By January 2020, Papadimitriou had considered the Pigonhole principle for 30 years. So, when the playful conversation with the frequent collaborators made them a simple twist on the principle they had never considered: What if there were fewer pigeons than the holes? In this case, any arrangement of pigeons must leave some holes. Again, this seems obvious. But are there any interesting mathematical consequences of the inversion principle?
It sounds like this “empty foot-pedal hole” principle is just another principle of name. But this is not, its clever features make it a new tool for classifying computational problems.

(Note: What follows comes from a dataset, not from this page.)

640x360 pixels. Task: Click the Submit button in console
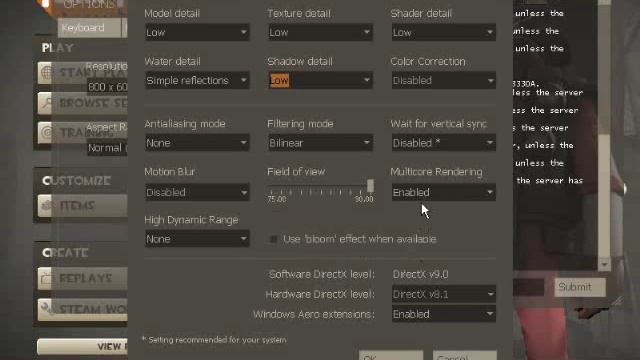tap(580, 287)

To understand the empty foot hole principle, let’s go back to the bank card example, transferring from the football field to a 3,000-seat concert hall, which is less than possible four-digit pins. The empty long hole principle shows that there are no possible pins at all. However, if you want to find one of the missing pins, then there seems to be nothing better than simply asking everyone’s pins. So far, the principle of empty transhole is like its more famous counterpart.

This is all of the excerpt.